What needs to be done:
Starting at the top line, return each entry word for word.
(Provided entries begins)
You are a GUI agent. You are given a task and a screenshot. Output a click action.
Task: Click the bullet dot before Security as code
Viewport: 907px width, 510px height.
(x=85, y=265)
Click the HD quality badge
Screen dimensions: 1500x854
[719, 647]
(Provided entries ends)
Result for this task:
You are a GUI agent. You are given a task and a screenshot. Output a click action.
Task: Click the bullet dot before Security as code
Viewport: 907px width, 510px height.
(x=85, y=265)
Click the HD quality badge
Screen dimensions: 1500x854
[719, 647]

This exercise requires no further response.